TCAM-based forwarding engines

Overview

Ternary Content Addressable Memory, or TCAM,  is a critical component of a modern router. It is a powerful and fast hardware lookup engine for IP Prefixes.  It is also complex, expensive and power hungry.  Not surprisingly, there never seems to be never enough on whatever system you use.

TCAM has historically been used to perform hardware-table-lookups of Access-list, Netflow or QoS tables in routers and switches.   Most of these implementations from your favorite brand name vendors use one or more external TCAM chips to perform these lookups.

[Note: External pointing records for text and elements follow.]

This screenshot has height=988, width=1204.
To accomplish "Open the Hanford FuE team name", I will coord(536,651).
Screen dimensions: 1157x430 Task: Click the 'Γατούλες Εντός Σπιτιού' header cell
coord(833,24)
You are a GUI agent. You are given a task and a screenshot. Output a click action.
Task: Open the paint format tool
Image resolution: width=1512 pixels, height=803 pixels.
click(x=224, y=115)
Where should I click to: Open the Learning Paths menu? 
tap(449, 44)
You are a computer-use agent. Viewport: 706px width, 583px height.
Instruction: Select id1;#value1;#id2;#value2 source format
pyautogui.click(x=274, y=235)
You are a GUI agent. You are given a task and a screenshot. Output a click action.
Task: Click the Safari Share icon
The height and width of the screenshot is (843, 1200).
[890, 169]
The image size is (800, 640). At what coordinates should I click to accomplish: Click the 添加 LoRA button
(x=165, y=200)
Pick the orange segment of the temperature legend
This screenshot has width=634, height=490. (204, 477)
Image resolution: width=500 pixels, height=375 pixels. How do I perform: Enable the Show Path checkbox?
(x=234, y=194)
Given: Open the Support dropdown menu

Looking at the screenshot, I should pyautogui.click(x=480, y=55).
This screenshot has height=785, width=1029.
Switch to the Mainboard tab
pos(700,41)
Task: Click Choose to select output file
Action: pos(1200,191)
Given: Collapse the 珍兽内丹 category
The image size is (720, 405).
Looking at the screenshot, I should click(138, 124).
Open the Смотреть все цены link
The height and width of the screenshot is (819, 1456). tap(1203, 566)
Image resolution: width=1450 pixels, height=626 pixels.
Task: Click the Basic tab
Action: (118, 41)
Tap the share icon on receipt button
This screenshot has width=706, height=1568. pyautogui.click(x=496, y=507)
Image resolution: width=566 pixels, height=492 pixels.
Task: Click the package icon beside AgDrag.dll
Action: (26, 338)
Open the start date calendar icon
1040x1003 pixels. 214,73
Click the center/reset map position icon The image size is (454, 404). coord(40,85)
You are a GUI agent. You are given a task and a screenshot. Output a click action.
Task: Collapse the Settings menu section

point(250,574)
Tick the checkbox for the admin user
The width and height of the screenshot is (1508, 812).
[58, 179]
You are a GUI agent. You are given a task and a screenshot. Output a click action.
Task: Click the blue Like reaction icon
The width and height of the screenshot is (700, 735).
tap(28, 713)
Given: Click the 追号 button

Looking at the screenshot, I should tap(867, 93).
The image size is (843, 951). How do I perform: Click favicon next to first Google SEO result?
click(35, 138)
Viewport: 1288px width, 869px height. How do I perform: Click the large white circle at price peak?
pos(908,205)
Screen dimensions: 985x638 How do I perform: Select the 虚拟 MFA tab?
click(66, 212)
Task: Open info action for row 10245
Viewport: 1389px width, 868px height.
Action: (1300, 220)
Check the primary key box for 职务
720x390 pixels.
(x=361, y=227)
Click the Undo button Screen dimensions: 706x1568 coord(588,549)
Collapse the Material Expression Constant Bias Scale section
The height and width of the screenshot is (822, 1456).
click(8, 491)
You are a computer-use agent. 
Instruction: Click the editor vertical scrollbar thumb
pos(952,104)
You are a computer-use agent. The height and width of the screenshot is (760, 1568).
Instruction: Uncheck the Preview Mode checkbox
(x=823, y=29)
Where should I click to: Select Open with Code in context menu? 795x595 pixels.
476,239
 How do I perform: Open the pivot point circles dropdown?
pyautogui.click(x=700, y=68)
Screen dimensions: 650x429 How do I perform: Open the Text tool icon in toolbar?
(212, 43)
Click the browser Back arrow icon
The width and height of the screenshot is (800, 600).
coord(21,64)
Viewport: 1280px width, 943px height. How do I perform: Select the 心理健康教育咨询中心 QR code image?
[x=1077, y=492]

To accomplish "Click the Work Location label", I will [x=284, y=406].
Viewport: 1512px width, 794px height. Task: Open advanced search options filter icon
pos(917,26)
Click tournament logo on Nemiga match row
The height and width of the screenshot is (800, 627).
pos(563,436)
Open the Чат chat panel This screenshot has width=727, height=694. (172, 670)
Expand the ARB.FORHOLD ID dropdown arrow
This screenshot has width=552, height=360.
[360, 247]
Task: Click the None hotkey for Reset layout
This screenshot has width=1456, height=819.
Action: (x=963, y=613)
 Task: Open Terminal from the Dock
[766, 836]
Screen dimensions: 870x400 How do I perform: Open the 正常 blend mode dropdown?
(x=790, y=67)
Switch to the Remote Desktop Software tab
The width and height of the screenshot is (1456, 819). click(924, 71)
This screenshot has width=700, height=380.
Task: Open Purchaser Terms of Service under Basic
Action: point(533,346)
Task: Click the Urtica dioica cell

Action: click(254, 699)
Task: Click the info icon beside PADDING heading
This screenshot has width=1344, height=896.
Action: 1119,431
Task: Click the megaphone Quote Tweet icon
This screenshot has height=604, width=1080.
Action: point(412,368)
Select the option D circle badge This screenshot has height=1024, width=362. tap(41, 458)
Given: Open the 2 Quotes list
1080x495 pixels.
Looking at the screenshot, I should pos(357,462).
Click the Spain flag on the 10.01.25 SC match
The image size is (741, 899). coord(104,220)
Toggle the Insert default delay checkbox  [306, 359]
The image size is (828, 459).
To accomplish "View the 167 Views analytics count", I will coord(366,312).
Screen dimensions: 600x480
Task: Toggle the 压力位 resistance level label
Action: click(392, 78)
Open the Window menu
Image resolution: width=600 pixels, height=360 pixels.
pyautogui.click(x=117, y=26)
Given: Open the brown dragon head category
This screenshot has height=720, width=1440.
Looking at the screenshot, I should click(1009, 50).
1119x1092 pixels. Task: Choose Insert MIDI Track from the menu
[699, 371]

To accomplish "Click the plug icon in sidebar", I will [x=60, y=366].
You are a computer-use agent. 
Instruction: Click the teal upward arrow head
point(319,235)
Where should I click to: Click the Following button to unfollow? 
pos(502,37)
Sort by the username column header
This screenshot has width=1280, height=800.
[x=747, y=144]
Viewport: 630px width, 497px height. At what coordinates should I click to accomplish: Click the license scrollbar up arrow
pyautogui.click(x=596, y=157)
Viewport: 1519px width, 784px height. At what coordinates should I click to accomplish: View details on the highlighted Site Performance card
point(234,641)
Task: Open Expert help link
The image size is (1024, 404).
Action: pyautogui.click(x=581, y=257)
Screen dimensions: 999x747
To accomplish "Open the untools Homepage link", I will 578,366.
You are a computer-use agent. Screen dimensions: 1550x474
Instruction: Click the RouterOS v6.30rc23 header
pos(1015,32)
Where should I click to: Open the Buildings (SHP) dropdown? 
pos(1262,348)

Modern switch-on-chip ASICS such as the Broadcom Trident or Trident+ also use TCAM but normally the TCAM space is on-chip.   Having TCAM internal to the ASIC burns a lot of transistors and thus TCAM size is limited.  This keeps costs low for the ASIC manufacturer, but also introduces engineering constraints for the router which can catch you out if you don’t pay attention.

Commodity ASICS also use TCAM within the forwarding engine for Longest Prefix Match routing lookups.  This rest of this post will describe how TCAM works and the operation of TCAM in the forwarding engine.

A quick look at CAM

Before we dive into TCAM, let’s take a look at how CAM works.  Content Addressable Memory (CAM) allows you to input a search ‘word’ (or binary IP address  in our example) and search the entire memory in a single operation returning one (or more) matches.  To contrast, standard RAM takes a memory location as an input and returns the cells contents at those addresses.

CAM a special type of RAM which combines both storage cells and the comparison logic-gates.  This makes CAM much more complex and expensive to produce than standard RAM.  CAM performs ‘exact’ matches of input words and excels at performing lookups for one-to-one mappings, like IP-to-MAC and MAC-to-Interface lookup tables.

However, CAM isn’t well suited to prefix lookups, as it can only perform exact matches.  This causes headaches when you want to lookup an ip address against a prefix.  Your OS could expand all elements of a subnet into individual IP addresses before programming your CAM.  However entering all these exact matches would quickly exhaust your limited CAM capacity, and would negate many of the benefits of resource conservation.

TCAM overview

Ternary Content Addressable Memory (TCAM) is a more flexible type of CAM and allows you to store a full prefix/mask.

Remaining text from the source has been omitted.